O mercado imobiliário residencial brasileiro começou 2026 em um ritmo diferente do observado ao longo do ano anterior. Em janeiro, os preços de venda dos imóveis avançaram 0,20%, um resultado que confirma a desaceleração gradual da valorização e sinaliza um momento de maior equilíbrio entre oferta e demanda.
O índice mensal ficou abaixo das altas registradas em novembro e dezembro de 2025, além de representar um desempenho significativamente menor do que o observado em janeiro do ano passado. Na prática, trata-se da menor variação mensal desde março de 2021, o que reforça a leitura de um mercado mais cauteloso no curto prazo.
Esse movimento não indica retração estrutural, mas sim um ajuste natural após um período prolongado de valorização mais intensa.
Imóveis sobem menos que outros indicadores econômicos
Ao comparar os preços dos imóveis com outros índices da economia, o comportamento mais moderado fica ainda mais evidente. Enquanto o IPCA-15 avançou exatamente 0,20% no mês — em linha com o mercado imobiliário —, o IGP-M apresentou alta mais expressiva, de 0,41%.
Isso mostra que, no início de 2026, os imóveis residenciais passaram a se valorizar em ritmo inferior a outros componentes da economia, o que tende a aumentar o poder de barganha do comprador e estimular negociações mais racionais.
Unidades compactas seguem liderando a valorização
Mesmo em um cenário de desaceleração geral, a preferência por imóveis menores continua clara. Em janeiro, as unidades de um dormitório registraram a maior alta mensal, com avanço de 0,46%, refletindo a demanda estrutural por imóveis compactos, funcionais e mais acessíveis.
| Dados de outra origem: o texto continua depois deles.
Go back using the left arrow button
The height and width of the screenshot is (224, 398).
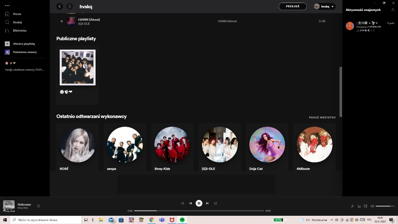click(x=60, y=6)
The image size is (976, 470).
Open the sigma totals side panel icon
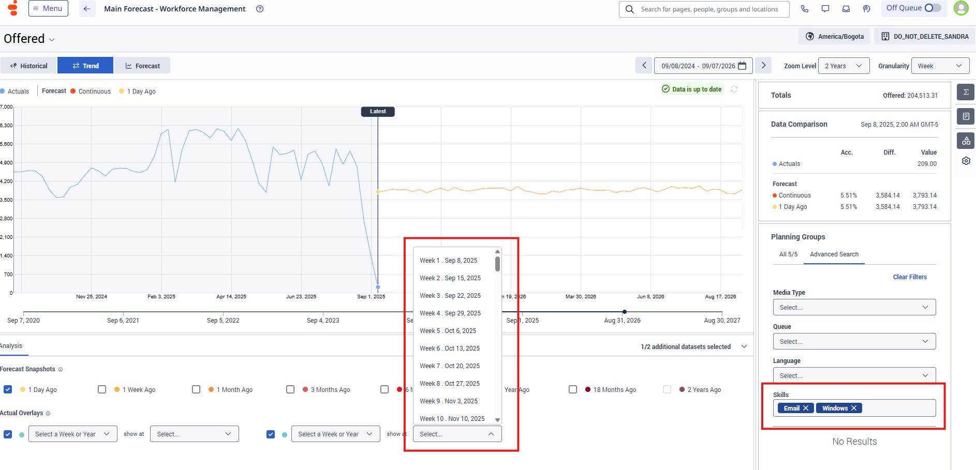click(x=966, y=92)
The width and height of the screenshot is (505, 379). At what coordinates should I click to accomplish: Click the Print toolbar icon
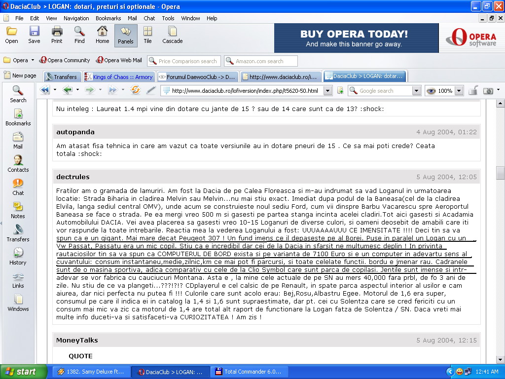57,35
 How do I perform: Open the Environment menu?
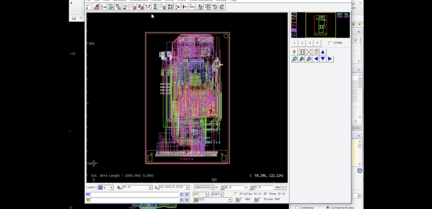pos(138,1)
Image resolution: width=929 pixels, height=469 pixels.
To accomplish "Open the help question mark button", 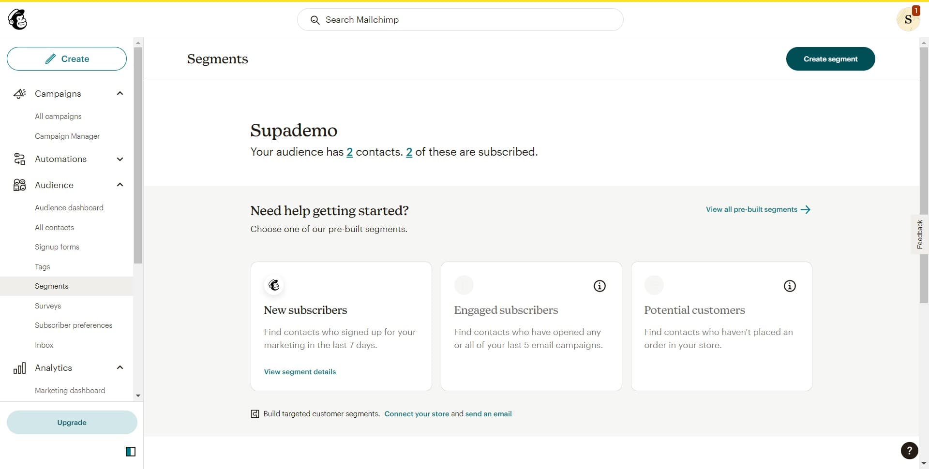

Na outra ponta, imóveis de três dormitórios apresentaram retração média de 0,16%, indicando maior seletividade dos compradores diante de preços mais elevados, custo de financiamento e manutenção.
Esse comportamento reforça uma tendência já consolidada nos grandes centros urbanos: quanto menor e mais eficiente o imóvel, maior sua liquidez.
Mesmo em um cenário de desaceleração geral, a preferência por imóveis menores continua clara. Em janeiro, as unidades de um dormitório registraram a maior alta mensal, com avanço de 0,46%, refletindo a demanda estrutural por imóveis compactos, funcionais e mais acessíveis.
Na outra ponta, imóveis de três dormitórios apresentaram retração média de 0,16%, indicando maior seletividade dos compradores diante de preços mais elevados, custo de financiamento e manutenção.
Esse comportamento reforça uma tendência já consolidada nos grandes centros urbanos: quanto menor e mais eficiente o imóvel, maior sua liquidez.
Valorização regional segue desigual
A valorização dos preços foi disseminada pela maior parte do país, alcançando 47 das 56 cidades monitoradas. Entre as capitais, 16 registraram alta no mês, com destaque para:
- Belém
- Manaus
- Salvador
- Florianópolis
Por outro lado, algumas capitais apresentaram recuo nos preços, como Curitiba, Belo Horizonte, Recife e Porto Alegre, evidenciando que o ajuste de preços ocorre de forma regionalizada, conforme dinâmica local de oferta, renda e crédito.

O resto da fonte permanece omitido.